Le Mrap, la CGT, Solidaires, la FSU, mais aussi des collectifs comme RESF ou La Cimade dénoncent une stratégie de stigmatisation ciblée. Les mots sont forts : « rafles », « dérive autoritaire », « xénophobie d’État ». Pour ces acteurs, il s’agit d’une nouvelle étape dans une politique migratoire de plus en plus brutale.
🔴 « Ni rafle, ni centre de rétention ! Régularisation de tous les sans papiers ! » : à Gare du Nord, rassemblement de solidarité contre l’opération de traque des étrangers lancée par Bruno Retailleau ce mercredi et jeudi ! pic.twitter.com/EV3foWj6gz
— Révolution Permanente (@RevPermanente) June 19, 2025
Un rassemblement de protestation en réponse immédiate
En réaction, un rassemblement a été organisé sur le parvis de Gare du Nord dès le jeudi en fin de journée. Plusieurs dizaines de personnes se sont rassemblées derrière des slogans explicites : « Ni rafle, ni centre de rétention », « Régularisation de tous les sans-papiers », ou encore « Stop aux contrôles au faciès ».
Sur place, les militants dénoncent une opération qu’ils considèrent comme essentiellement symbolique et médiatique, « pensée pour faire campagne avec les mots de l’extrême droite », selon un élu présent.
Une politique de tolérance zéro qui divise
Depuis son arrivée au ministère de l’Intérieur, Bruno Retailleau revendique une approche stricte : 47 000 personnes en situation irrégulière auraient été interpellées depuis janvier.
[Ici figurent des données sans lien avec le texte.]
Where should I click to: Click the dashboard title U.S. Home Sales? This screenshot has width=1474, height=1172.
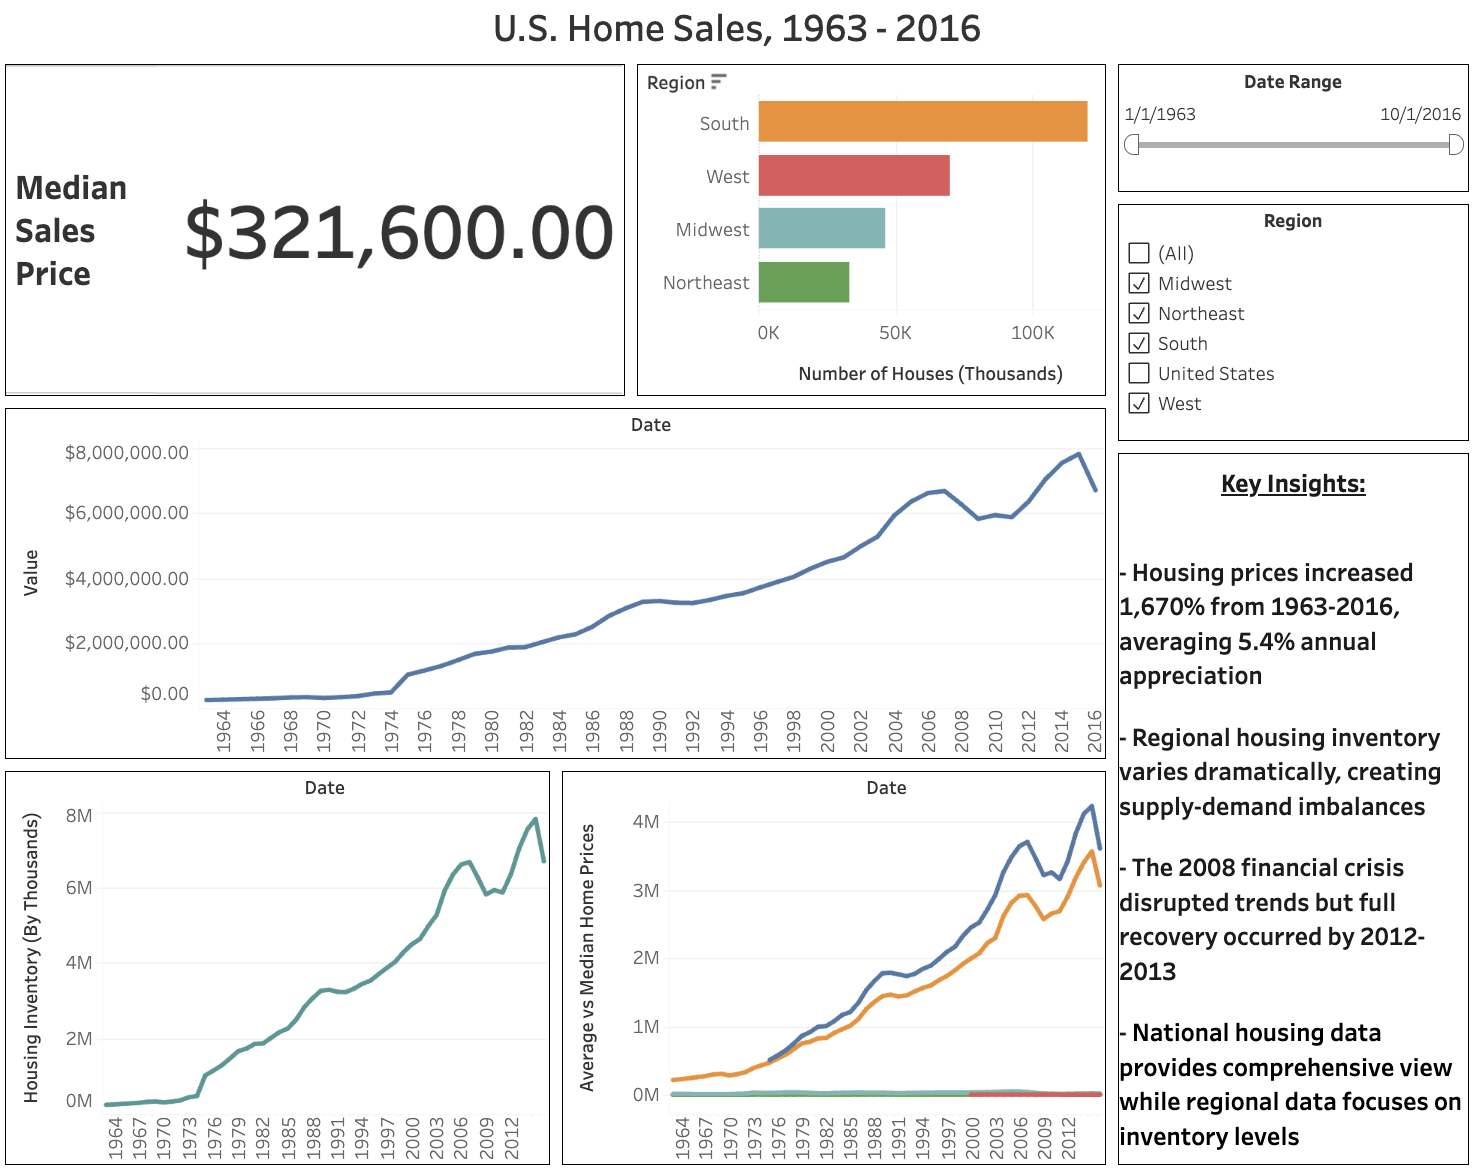click(x=737, y=28)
Il demande désormais une coopération renforcée avec les États membres de l’Union européenne pour intensifier les contrôles aux frontières.
Mais derrière la communication officielle, ce sont les méthodes, les cibles et les lieux choisis qui alimentent la critique. Gare du Nord, déjà marquée par une présence policière renforcée depuis plusieurs mois, devient une scène emblématique de cette confrontation entre sécurité revendiquée et liberté contestée.